◆ **WHAT THE EXERCISE ASKS**
Copy the lines from the one containing "At what (x,y)" through the last line, both ends included.

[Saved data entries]
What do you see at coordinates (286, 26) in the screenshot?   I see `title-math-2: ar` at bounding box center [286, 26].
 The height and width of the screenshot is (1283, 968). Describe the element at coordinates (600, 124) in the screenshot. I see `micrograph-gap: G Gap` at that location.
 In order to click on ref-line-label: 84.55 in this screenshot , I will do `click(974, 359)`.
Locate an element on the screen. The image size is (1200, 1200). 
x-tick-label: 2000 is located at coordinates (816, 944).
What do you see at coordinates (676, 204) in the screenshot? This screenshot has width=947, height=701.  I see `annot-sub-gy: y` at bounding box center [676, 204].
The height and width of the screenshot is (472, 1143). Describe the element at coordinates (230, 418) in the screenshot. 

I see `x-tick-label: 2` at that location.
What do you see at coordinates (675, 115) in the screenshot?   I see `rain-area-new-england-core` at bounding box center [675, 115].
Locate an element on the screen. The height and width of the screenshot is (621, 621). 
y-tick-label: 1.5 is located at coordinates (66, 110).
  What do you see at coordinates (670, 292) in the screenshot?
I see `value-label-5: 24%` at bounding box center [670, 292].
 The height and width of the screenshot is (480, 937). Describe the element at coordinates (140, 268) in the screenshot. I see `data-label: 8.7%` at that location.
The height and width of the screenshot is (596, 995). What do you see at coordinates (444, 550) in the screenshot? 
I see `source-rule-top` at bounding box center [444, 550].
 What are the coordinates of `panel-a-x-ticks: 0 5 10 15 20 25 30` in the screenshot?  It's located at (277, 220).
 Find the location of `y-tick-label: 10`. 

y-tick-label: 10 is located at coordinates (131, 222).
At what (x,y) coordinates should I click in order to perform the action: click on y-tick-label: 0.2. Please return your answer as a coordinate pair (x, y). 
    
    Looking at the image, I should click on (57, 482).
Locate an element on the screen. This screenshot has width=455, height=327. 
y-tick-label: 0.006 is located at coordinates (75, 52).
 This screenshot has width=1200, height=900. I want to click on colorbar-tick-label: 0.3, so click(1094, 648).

◆ **WRITTEN RESPONSE**
At what (x,y) coordinates should I click in order to perform the action: click on y-tick-label: 0.2. Please return your answer as a coordinate pair (x, y). 
    
    Looking at the image, I should click on (57, 482).
Locate an element on the screen. This screenshot has width=455, height=327. 
y-tick-label: 0.006 is located at coordinates (75, 52).
 This screenshot has width=1200, height=900. I want to click on colorbar-tick-label: 0.3, so click(1094, 648).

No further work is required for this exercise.